President Donald Trump's personal attorney Michael Cohen (R) and his attorney Stephen Ryan (2nd-L) leave Federal Court, in New York, May 30, 2018.

A New York judge set a June 15 deadline Wednesday for lawyers for President Donald Trump's personal lawyer and Trump to make attorney-client privilege claims over data seized in April raids, saying it was important not to delay the criminal investigation.

U.S. District Judge Kimba Wood said a special taint team of prosecutors will make determinations after that date.

Wood presided over a hearing at which a prosecutor revealed that the contents of a shredder and two Blackberry devices were all that remained to be turned over to a court-appointed special master screening evidence for attorney-client privilege. Also reviewing the materials are lawyers for Trump's personal attorney, Michael Cohen, the president and the Trump Organization.

Cohen's lawyers asked to be allowed to review materials from the April 9 raids of Cohen's office and home until mid-July, but Wood said she had to balance their needs to protect their client with the need of prosecutors to pursue their criminal fraud case against Cohen.

Cohen did not speak during the court proceeding, which lasted more than an hour and featured a colorful argument between lawyers for Cohen and Trump on one side and California attorney Michael Avenatti on the other as they discussed Avenatti's public statements on behalf of his porn-star client, Stormy Daniels.

Daniels, whose real name is Stephanie Clifford, has said she had sex once with Trump in 2006. Trump denies it. Daniels was not in court Wednesday.

Stephen Ryan, an attorney for Cohen, argued that Avenatti had acted outrageously by releasing banking information related to Cohen publicly and by criticizing Cohen in dozens of television appearances.

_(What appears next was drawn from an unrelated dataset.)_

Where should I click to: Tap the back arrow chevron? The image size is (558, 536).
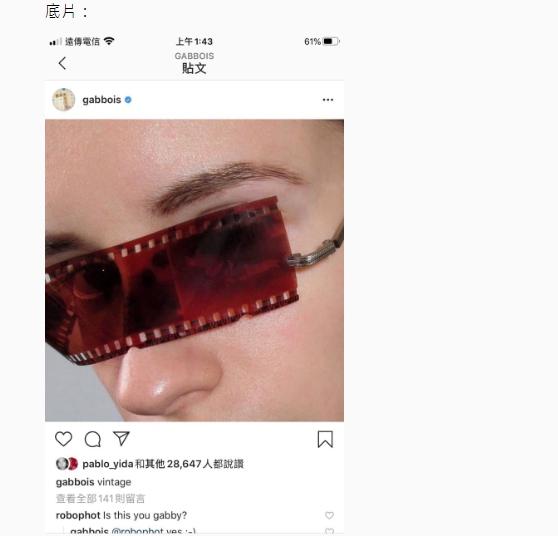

Wood noted that Avenatti would have to stop making comments about his perception of what he believed was wrongdoing by Cohen if he wanted to formally intervene in Cohen's efforts to protect materials seized from violations of attorney-client privilege.

Cohen's lawyers said they had finished studying about a third of the materials that were seized and were working around the clock.

Special Master Barbara Jones said in a letter Tuesday that lawyers Cohen, Trump and the Trump Organization have designated more than 250 items as subject to the privilege. She said the material includes data from a video recorder.

Jones said more than a million pieces of data from three of Cohen's phones are ready to be given to criminal prosecutors, and more than 12,000 pages of documents from eight boxes that survived attorney-client privilege scrutiny already have been given back to prosecutors. More than a dozen electronic devices were seized or copied in the raids, and Jones said she has not yet received data from three seized items.

The raids on Cohen were triggered in part by a referral from special counsel Robert Mueller, who separately is looking into Russian interference in the 2016 U.S. presidential election.

Wood became involved after Cohen came to court, complaining that he feared attorney-client privilege would not be protected. Trump also expressed those concerns on Twitter.

Daniels, whose real name is Stephanie Clifford, has said she had sex once with Trump in 2006. Trump denies the affair.